Please excuse my workplace mess... as I display some Mandelbrot!
First, a short story: I was sitting at the desk, staring at the schematics, back to the other desk, probing whatever I could with the 'scope, all in futility. My daughter came into the room, and I said, "Hey, this board isn't working, what is wrong with it?" holding it up for her to see. She looked at it and said, "I think it's a connection problem." I looked at one of those chips I had to bend the pins to make fit the footprint, and it *looked* fine to me. Hm. I had to leave to go to Wed night church. I came home, turned on the soldering iron, and after 5 minutes of reglobbing that beautiful tin/lead mixture all over the place, BOOM, it now works! I brought my daughter in to see it, told her that she helped me, and asked her what she wanted as a reward for helping me fix it. Without hesitation, she said, "I want a Switch 2!" Uh oh!
Yep, so that 'dip' in the data lines was an improper soldering job on improperly fitting chips on an improperly sized footprint with improperly small pads. Go figure.
I swear, the next time things just don't make sense, its because of something like this. Mark my words!!!
One issue: The picture is just dirty. It's not flickering, but it has major streaks and discoloring. I wanted light blue and orange, but I got dark blue and red. Not sure if that's a resistor issue, a power issue, or a 74HC166 issue, or what. [ Probably a solder issue!!! ] I'll have to play with it a bit.
So this is a bodge-less design! That's neat
Thanks for putting up with me everyone. That was one trippy few days. Next up is a 3D printed case and then Tetris!
Chad
I do a bunch of surface mounter soldering now and buying a digital microscope was a life saver:51MP HDMI Microscope Camera Digital Video Camera Industrial Electronic USB Microscope 120X C Mount Lens with Remote Control
It's surprisingly capable for something so much cheaper than a professional microscope - the specs are all bullshit but, yeah, still capable. My eyesight is good but I've found pads that aren't soldered when I swore they were; and tiny solder bridges that I had not seen even with a magnifying glass.
All that aside...
Something still feels odd about the behaviour you were seeing and I'd hesitate to say it's a canary chip*. But that 25ns spike that doesn't align with anything that the board is doing is ... I dunno.
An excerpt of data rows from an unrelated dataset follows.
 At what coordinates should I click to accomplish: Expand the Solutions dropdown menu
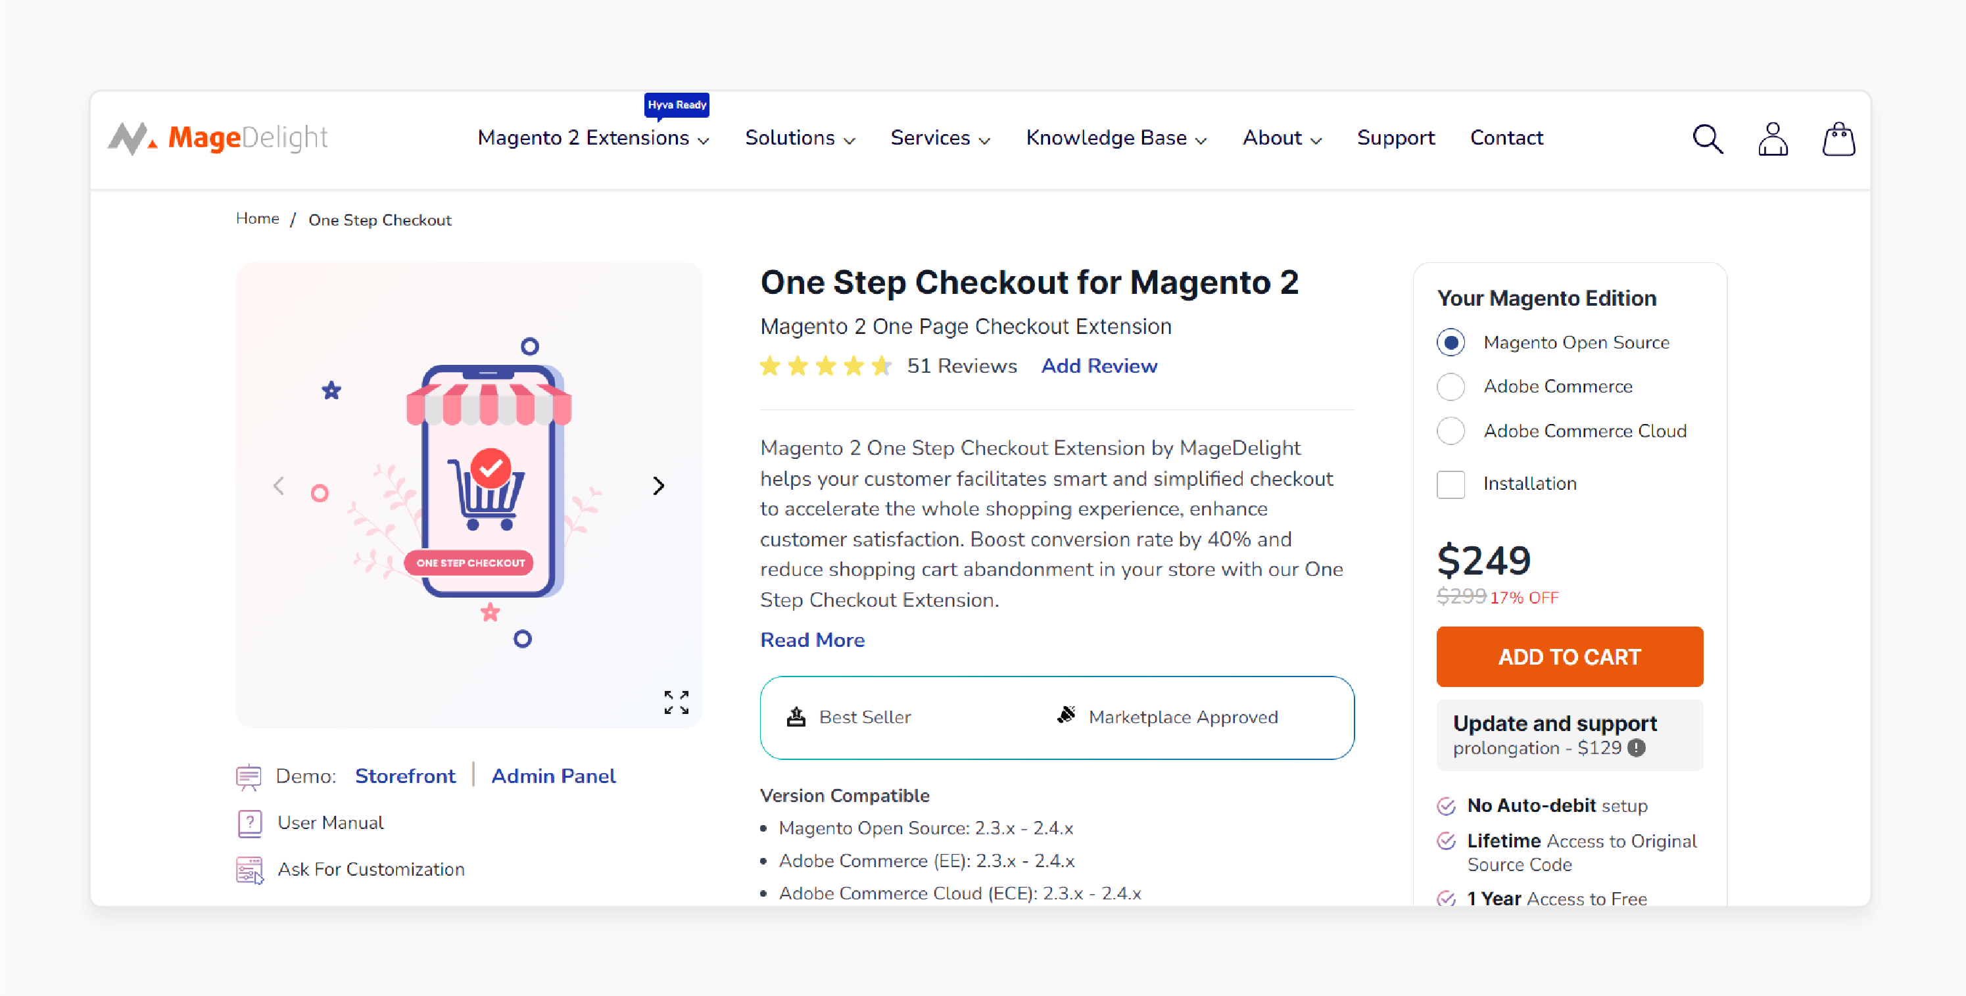click(x=798, y=139)
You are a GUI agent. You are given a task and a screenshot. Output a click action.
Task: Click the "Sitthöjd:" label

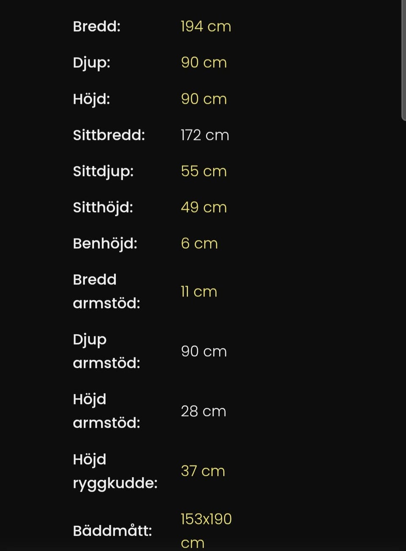pyautogui.click(x=103, y=207)
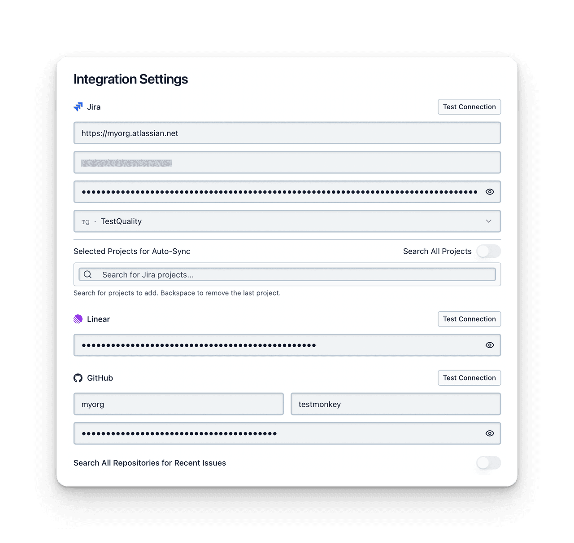Image resolution: width=574 pixels, height=543 pixels.
Task: Click the TQ icon in the TestQuality selector
Action: (x=86, y=221)
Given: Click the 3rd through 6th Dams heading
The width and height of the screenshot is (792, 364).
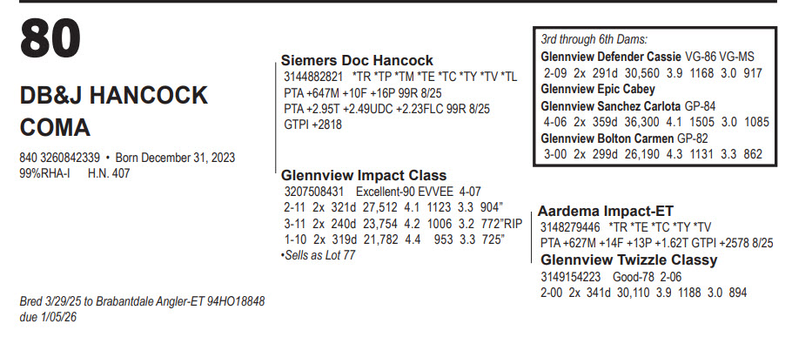Looking at the screenshot, I should [594, 39].
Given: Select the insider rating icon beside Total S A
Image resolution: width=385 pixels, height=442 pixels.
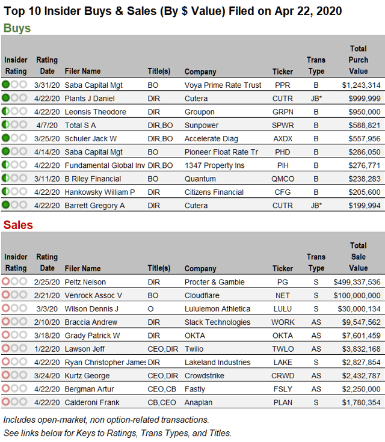Looking at the screenshot, I should [x=14, y=125].
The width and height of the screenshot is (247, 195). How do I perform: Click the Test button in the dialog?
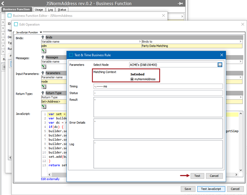[197, 176]
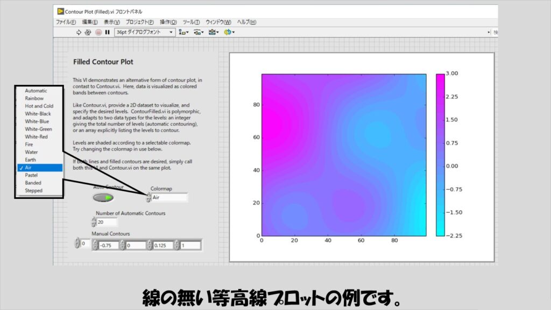Pick the Fire colormap entry
Screen dimensions: 551x310
point(30,145)
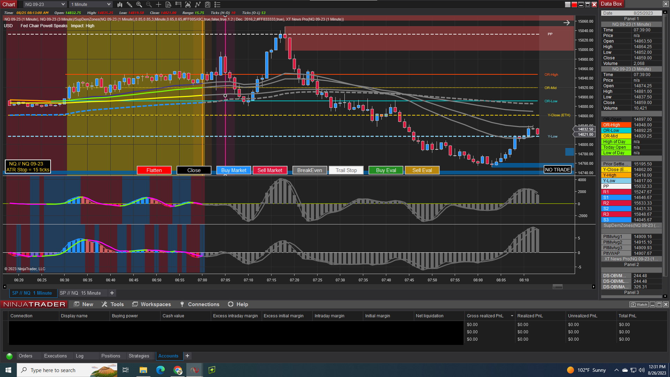
Task: Open the chart trader icon
Action: click(x=178, y=5)
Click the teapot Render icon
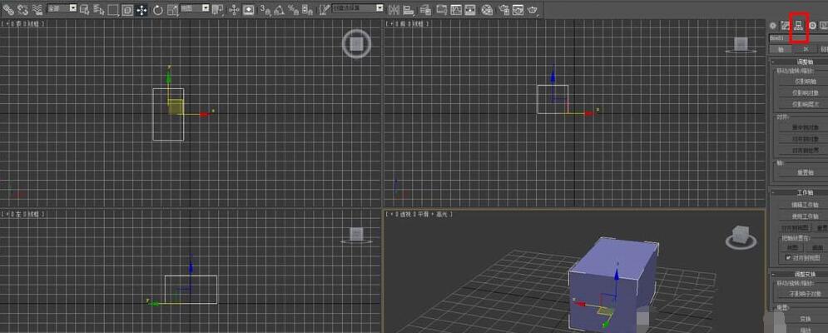 530,10
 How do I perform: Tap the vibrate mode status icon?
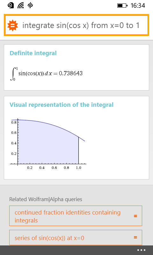pyautogui.click(x=30, y=6)
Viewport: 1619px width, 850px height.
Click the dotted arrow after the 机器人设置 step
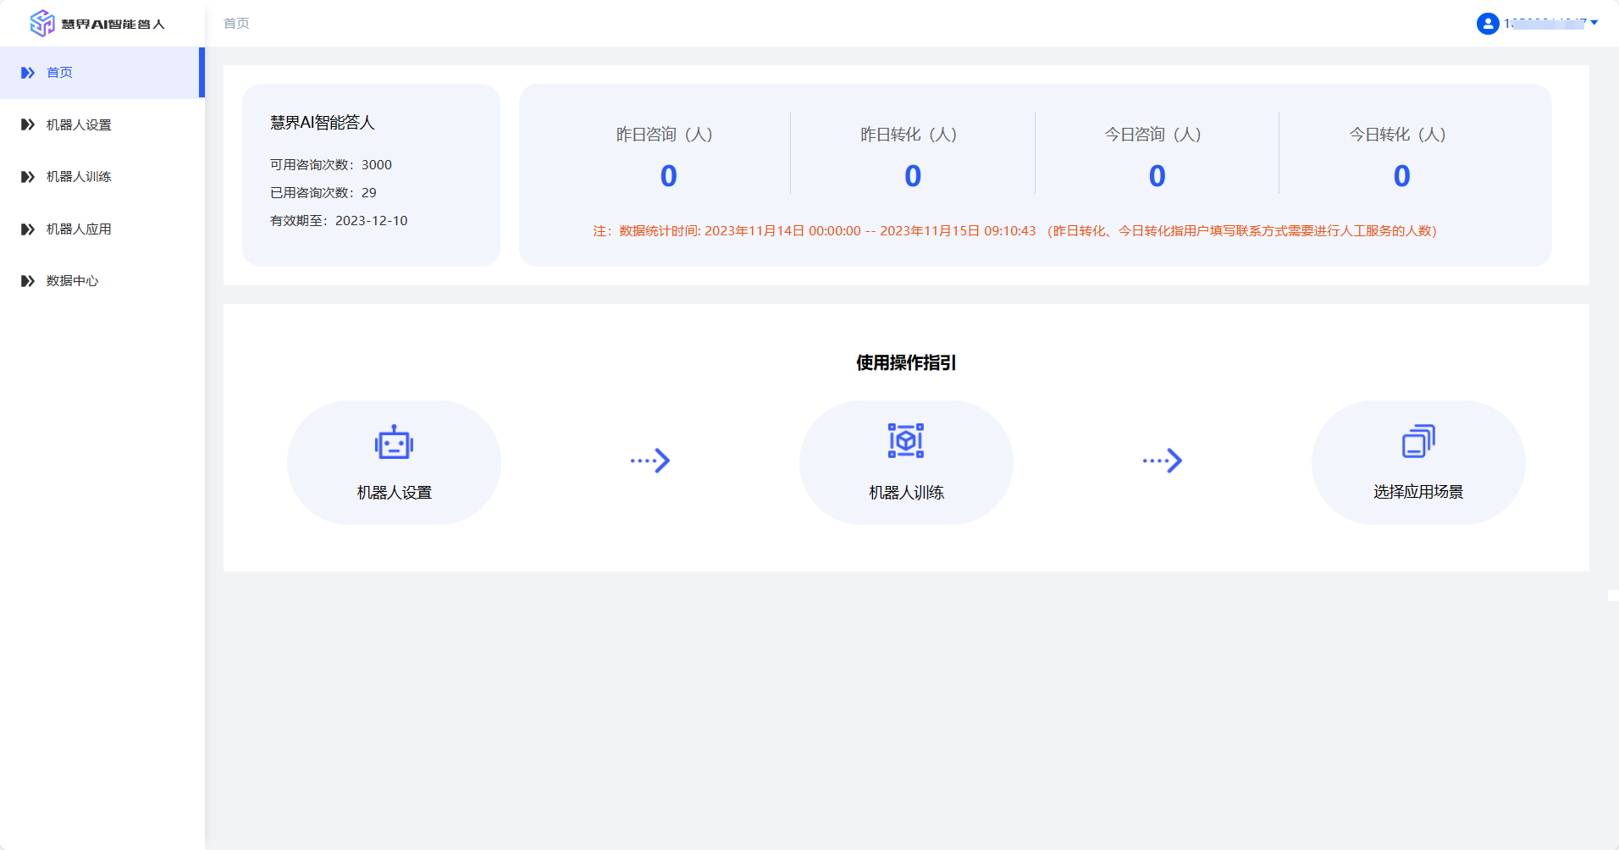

If you have a second 65C02 and a hot air gun and the time I'd be really interested to know if the same thing happened with a different '02.
But before that I'd suggest re-soldering all the pins on the '02 and then cleaning out all the flux-crud that you can get to to. Also check that the decoupling caps are soldered down and not just a blob of solder hanging in the air.
The STP getting triggered is still baffling and makes me think there is some spikey signal getting into the '02 and that its enough to change levels and cause the internal stop flop to trigger. It's fixed and stable now but I suspect there may have been more than one problem contributing.
I guess the question is: how much time - if any - do you want to spend working out what the problem is/was.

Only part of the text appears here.